Content starts

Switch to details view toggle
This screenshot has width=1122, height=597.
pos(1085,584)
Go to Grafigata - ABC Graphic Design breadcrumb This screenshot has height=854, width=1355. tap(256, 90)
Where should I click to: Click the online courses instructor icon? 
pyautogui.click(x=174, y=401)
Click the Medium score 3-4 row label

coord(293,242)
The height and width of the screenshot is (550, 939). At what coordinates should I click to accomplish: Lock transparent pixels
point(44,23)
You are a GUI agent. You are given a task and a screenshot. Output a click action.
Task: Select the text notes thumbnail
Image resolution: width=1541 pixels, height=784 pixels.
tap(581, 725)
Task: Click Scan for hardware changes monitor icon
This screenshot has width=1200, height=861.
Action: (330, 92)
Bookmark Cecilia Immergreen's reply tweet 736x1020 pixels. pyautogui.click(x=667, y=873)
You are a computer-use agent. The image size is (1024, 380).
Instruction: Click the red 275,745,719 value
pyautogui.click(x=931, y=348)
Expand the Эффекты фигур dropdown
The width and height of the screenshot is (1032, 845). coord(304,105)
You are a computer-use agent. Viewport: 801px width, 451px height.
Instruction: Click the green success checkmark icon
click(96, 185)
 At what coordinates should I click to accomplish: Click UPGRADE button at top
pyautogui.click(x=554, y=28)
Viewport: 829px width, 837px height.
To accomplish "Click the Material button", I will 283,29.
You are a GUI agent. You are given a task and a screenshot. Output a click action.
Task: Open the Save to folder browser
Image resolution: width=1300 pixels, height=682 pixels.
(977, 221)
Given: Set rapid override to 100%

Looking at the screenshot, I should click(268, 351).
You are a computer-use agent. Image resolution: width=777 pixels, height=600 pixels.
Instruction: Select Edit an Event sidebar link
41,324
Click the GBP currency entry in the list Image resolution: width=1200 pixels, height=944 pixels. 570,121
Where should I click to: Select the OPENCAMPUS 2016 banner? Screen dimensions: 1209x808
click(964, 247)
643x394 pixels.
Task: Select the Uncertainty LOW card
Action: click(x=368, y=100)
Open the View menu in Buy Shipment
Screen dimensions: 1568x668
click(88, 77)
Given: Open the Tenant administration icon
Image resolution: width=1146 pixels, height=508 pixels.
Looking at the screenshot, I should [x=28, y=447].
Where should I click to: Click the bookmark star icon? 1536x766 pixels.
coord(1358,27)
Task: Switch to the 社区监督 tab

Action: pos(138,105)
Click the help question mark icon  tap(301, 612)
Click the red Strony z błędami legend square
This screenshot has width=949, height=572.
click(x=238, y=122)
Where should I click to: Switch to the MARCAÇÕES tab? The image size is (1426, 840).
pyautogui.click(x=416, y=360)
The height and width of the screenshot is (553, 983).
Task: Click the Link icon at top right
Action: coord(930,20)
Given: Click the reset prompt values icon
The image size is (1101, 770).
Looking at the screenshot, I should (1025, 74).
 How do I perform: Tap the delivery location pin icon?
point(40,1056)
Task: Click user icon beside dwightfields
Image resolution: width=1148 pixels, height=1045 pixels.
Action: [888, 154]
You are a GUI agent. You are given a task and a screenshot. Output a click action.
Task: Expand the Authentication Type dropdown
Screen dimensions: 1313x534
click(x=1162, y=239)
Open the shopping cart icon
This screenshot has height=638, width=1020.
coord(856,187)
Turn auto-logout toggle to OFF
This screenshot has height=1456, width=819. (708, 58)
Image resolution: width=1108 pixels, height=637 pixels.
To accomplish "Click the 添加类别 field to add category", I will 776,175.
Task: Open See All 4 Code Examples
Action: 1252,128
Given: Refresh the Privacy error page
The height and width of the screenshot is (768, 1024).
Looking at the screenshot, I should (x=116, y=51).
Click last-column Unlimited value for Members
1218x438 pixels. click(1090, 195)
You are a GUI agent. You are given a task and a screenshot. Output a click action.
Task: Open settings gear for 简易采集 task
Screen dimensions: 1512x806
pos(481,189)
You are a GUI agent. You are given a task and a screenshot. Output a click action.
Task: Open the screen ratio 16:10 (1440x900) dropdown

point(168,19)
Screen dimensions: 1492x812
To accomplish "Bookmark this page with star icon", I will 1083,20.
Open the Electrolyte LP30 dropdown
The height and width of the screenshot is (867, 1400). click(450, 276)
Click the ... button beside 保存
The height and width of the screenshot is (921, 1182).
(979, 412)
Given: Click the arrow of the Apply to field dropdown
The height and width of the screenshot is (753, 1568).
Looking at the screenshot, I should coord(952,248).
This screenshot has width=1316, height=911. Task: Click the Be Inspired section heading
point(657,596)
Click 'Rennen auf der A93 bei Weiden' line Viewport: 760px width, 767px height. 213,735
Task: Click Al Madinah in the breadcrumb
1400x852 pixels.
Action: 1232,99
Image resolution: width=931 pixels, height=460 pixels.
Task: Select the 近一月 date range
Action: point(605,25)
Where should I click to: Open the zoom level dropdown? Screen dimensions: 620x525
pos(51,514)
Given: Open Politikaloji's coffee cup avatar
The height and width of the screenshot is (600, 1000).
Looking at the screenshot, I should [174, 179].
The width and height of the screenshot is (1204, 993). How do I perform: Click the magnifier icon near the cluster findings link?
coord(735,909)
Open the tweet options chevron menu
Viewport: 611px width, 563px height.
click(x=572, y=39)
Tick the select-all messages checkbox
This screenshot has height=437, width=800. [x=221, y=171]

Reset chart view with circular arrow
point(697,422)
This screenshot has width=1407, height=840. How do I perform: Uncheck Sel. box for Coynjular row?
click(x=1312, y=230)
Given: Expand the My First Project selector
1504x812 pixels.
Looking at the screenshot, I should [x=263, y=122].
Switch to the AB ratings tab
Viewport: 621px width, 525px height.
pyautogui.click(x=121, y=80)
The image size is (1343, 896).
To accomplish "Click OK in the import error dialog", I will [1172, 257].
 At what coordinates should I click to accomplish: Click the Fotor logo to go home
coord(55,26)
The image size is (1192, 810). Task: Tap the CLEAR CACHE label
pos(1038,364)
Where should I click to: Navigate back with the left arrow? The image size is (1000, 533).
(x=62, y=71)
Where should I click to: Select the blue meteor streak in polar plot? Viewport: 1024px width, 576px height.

Content ends

__WORK TASK__:
From the first line to the last, write out the listing exactly.

__REPLY TO THE TASK__:
Switch to details view toggle
This screenshot has width=1122, height=597.
pos(1085,584)
Go to Grafigata - ABC Graphic Design breadcrumb This screenshot has height=854, width=1355. tap(256, 90)
Where should I click to: Click the online courses instructor icon? 
pyautogui.click(x=174, y=401)
Click the Medium score 3-4 row label

coord(293,242)
The height and width of the screenshot is (550, 939). At what coordinates should I click to accomplish: Lock transparent pixels
point(44,23)
You are a GUI agent. You are given a task and a screenshot. Output a click action.
Task: Select the text notes thumbnail
Image resolution: width=1541 pixels, height=784 pixels.
tap(581, 725)
Task: Click Scan for hardware changes monitor icon
This screenshot has width=1200, height=861.
Action: (330, 92)
Bookmark Cecilia Immergreen's reply tweet 736x1020 pixels. pyautogui.click(x=667, y=873)
You are a computer-use agent. The image size is (1024, 380).
Instruction: Click the red 275,745,719 value
pyautogui.click(x=931, y=348)
Expand the Эффекты фигур dropdown
The width and height of the screenshot is (1032, 845). coord(304,105)
You are a computer-use agent. Viewport: 801px width, 451px height.
Instruction: Click the green success checkmark icon
click(96, 185)
 At what coordinates should I click to accomplish: Click UPGRADE button at top
pyautogui.click(x=554, y=28)
Viewport: 829px width, 837px height.
To accomplish "Click the Material button", I will 283,29.
You are a GUI agent. You are given a task and a screenshot. Output a click action.
Task: Open the Save to folder browser
Image resolution: width=1300 pixels, height=682 pixels.
(977, 221)
Given: Set rapid override to 100%

Looking at the screenshot, I should click(268, 351).
You are a computer-use agent. Image resolution: width=777 pixels, height=600 pixels.
Instruction: Select Edit an Event sidebar link
41,324
Click the GBP currency entry in the list Image resolution: width=1200 pixels, height=944 pixels. 570,121
Where should I click to: Select the OPENCAMPUS 2016 banner? Screen dimensions: 1209x808
click(964, 247)
643x394 pixels.
Task: Select the Uncertainty LOW card
Action: click(x=368, y=100)
Open the View menu in Buy Shipment
Screen dimensions: 1568x668
click(88, 77)
Given: Open the Tenant administration icon
Image resolution: width=1146 pixels, height=508 pixels.
Looking at the screenshot, I should [x=28, y=447].
Where should I click to: Click the bookmark star icon? 1536x766 pixels.
coord(1358,27)
Task: Switch to the 社区监督 tab

Action: pos(138,105)
Click the help question mark icon  tap(301, 612)
Click the red Strony z błędami legend square
This screenshot has width=949, height=572.
click(x=238, y=122)
Where should I click to: Switch to the MARCAÇÕES tab? The image size is (1426, 840).
pyautogui.click(x=416, y=360)
The height and width of the screenshot is (553, 983).
Task: Click the Link icon at top right
Action: coord(930,20)
Given: Click the reset prompt values icon
The image size is (1101, 770).
Looking at the screenshot, I should (1025, 74).
 How do I perform: Tap the delivery location pin icon?
point(40,1056)
Task: Click user icon beside dwightfields
Image resolution: width=1148 pixels, height=1045 pixels.
Action: [888, 154]
You are a GUI agent. You are given a task and a screenshot. Output a click action.
Task: Expand the Authentication Type dropdown
Screen dimensions: 1313x534
click(x=1162, y=239)
Open the shopping cart icon
This screenshot has height=638, width=1020.
coord(856,187)
Turn auto-logout toggle to OFF
This screenshot has height=1456, width=819. (708, 58)
Image resolution: width=1108 pixels, height=637 pixels.
To accomplish "Click the 添加类别 field to add category", I will 776,175.
Task: Open See All 4 Code Examples
Action: 1252,128
Given: Refresh the Privacy error page
The height and width of the screenshot is (768, 1024).
Looking at the screenshot, I should (x=116, y=51).
Click last-column Unlimited value for Members
1218x438 pixels. click(1090, 195)
You are a GUI agent. You are given a task and a screenshot. Output a click action.
Task: Open settings gear for 简易采集 task
Screen dimensions: 1512x806
pos(481,189)
You are a GUI agent. You are given a task and a screenshot. Output a click action.
Task: Open the screen ratio 16:10 (1440x900) dropdown

point(168,19)
Screen dimensions: 1492x812
To accomplish "Bookmark this page with star icon", I will 1083,20.
Open the Electrolyte LP30 dropdown
The height and width of the screenshot is (867, 1400). click(450, 276)
Click the ... button beside 保存
The height and width of the screenshot is (921, 1182).
(979, 412)
Given: Click the arrow of the Apply to field dropdown
The height and width of the screenshot is (753, 1568).
Looking at the screenshot, I should coord(952,248).
This screenshot has width=1316, height=911. Task: Click the Be Inspired section heading
point(657,596)
Click 'Rennen auf der A93 bei Weiden' line Viewport: 760px width, 767px height. 213,735
Task: Click Al Madinah in the breadcrumb
1400x852 pixels.
Action: 1232,99
Image resolution: width=931 pixels, height=460 pixels.
Task: Select the 近一月 date range
Action: point(605,25)
Where should I click to: Open the zoom level dropdown? Screen dimensions: 620x525
pos(51,514)
Given: Open Politikaloji's coffee cup avatar
The height and width of the screenshot is (600, 1000).
Looking at the screenshot, I should [174, 179].
The width and height of the screenshot is (1204, 993). How do I perform: Click the magnifier icon near the cluster findings link?
coord(735,909)
Open the tweet options chevron menu
Viewport: 611px width, 563px height.
click(x=572, y=39)
Tick the select-all messages checkbox
This screenshot has height=437, width=800. [x=221, y=171]

Reset chart view with circular arrow
point(697,422)
This screenshot has width=1407, height=840. How do I perform: Uncheck Sel. box for Coynjular row?
click(x=1312, y=230)
Given: Expand the My First Project selector
1504x812 pixels.
Looking at the screenshot, I should [x=263, y=122].
Switch to the AB ratings tab
Viewport: 621px width, 525px height.
pyautogui.click(x=121, y=80)
The image size is (1343, 896).
To accomplish "Click OK in the import error dialog", I will [1172, 257].
 At what coordinates should I click to accomplish: Click the Fotor logo to go home
coord(55,26)
The image size is (1192, 810). Task: Tap the CLEAR CACHE label
pos(1038,364)
Where should I click to: Navigate back with the left arrow? The image size is (1000, 533).
(x=62, y=71)
Where should I click to: Select the blue meteor streak in polar plot? Viewport: 1024px width, 576px height.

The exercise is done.